Senior Tory MP Charles Walker Says He Would 'Applaud' Boris Johnson If He Quit

Vice chairman of the backbench 1922 Committee joins calls for the prime minister to consider his position.
Charles Walker in the House of Commons in March last year.
Charles Walker in the House of Commons in March last year.
UK Parliament/Jessica Taylor via PA Media

A senior Tory MP has said he would “applaud” Boris Johnson if he resigned as prime minister in the wake of a report into lockdown parties in Downing Street.

Charles Walker, the vice chairman of the Tory backbench 1922 Committee, said there was now so much anger over what happened that Johnson should consider whether the country could heal better if he left No 10.

Walker stopped short of directly calling for Johnson to quit, saying he had got “many things right” such as the vaccines and lifting lockdown.

But in an interview with Channel 4 News he suggested that the situation may have gone too far for Johnson to recover.

“I think there’s so much grief and pain out there that if he was to say, ‘Look, I understand that I asked so much of the country and it needs to come to terms with that grief and pain and start the process of healing and if it could do that better without me in Number 10 then I shall stand aside’, that would show great courage on behalf of the prime minister,” he said.

“I would applaud him for doing that, but that is his decision.”

Earlier another Tory backbencher, Peter Aldous, the MP for Waveney, said he had submitted a letter to the chairman of the 1922, Graham Brady, calling for a vote of no confidence in the leader.

Aldous said that he did not believe Johnson would quit voluntarily and that the only way was to force him out through a confidence vote.

“After a great deal of soul-searching, I have reached the conclusion that the prime minister should resign,” he tweeted.

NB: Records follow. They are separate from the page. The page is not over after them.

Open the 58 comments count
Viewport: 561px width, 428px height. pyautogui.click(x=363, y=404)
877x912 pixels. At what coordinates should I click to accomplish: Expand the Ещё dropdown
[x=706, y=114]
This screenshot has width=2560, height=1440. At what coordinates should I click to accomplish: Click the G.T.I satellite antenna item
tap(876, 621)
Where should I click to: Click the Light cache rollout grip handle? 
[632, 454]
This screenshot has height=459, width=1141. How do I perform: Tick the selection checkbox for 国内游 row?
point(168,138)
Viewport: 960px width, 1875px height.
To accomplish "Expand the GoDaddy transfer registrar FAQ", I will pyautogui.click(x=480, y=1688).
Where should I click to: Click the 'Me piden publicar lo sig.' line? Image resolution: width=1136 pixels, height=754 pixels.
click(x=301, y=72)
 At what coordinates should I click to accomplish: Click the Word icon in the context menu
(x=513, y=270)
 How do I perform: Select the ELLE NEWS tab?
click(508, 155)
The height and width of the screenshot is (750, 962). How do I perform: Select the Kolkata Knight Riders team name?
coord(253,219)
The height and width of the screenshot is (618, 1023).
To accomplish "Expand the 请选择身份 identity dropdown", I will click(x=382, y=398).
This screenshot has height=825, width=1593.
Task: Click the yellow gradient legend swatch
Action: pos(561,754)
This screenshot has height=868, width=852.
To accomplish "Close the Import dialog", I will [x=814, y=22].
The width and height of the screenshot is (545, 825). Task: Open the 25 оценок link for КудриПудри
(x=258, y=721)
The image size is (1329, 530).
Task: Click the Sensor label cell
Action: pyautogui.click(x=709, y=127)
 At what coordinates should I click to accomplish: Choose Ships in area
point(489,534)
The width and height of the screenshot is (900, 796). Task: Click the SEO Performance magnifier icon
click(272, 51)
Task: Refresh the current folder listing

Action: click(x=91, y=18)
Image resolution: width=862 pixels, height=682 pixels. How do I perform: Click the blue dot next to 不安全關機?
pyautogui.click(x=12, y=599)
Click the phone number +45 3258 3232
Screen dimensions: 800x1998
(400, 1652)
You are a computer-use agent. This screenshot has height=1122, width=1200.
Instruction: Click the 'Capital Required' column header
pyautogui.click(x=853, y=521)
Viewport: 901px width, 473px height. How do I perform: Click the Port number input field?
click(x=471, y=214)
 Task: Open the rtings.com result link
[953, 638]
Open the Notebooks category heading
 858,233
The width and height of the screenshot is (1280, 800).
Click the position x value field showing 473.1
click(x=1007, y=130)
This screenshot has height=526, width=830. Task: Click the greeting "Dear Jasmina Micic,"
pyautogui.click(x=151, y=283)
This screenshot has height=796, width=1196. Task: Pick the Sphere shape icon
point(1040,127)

“It is clear that he has no intention of doing so and I have therefore written to the chairman of the 1922 Committee of backbench Conservative MPs, advising him that I have no confidence in the prime minister as leader of the Conservative Party.”

Under party rules there must be a confidence vote if 54 Tory MPs – 15% of the parliamentary party – submit letters to Brady.

However communities secretary Michael Gove supported the prime inister, saying this was not the time for a leadership contest.

“There’s not going to be a leadership contest. I’m going to be supporting the prime minister. I think he’s doing a brilliant job, and I will be behind him 100%,” he told the BBC.

“So no leadership contest. We don’t want one, we don’t need one.

Meanwhile Johnson committed to publishing “everything that we can” from the full Sue Gray inquiry into allegations of lockdown-breaking parties in Downing Street.

The prime minister went further on Tuesday, to promise a fuller publication of the senior civil servant’s investigation once the Metropolitan Police probe has concluded.

There has been confusion over the extent of any subsequent report after Johnson refused to accept the demands of Tory MPs and Labour leader Keir Starmer during a Commons statement.

Asked at a press conference in Kyiv, Ukraine, whether he would commit to publishing the full inquiry, including the 300-plus images handed to investigators, the prime minister said: “Yes, of course we’ll publish everything that we can as soon as the process has been completed, as I said yesterday.”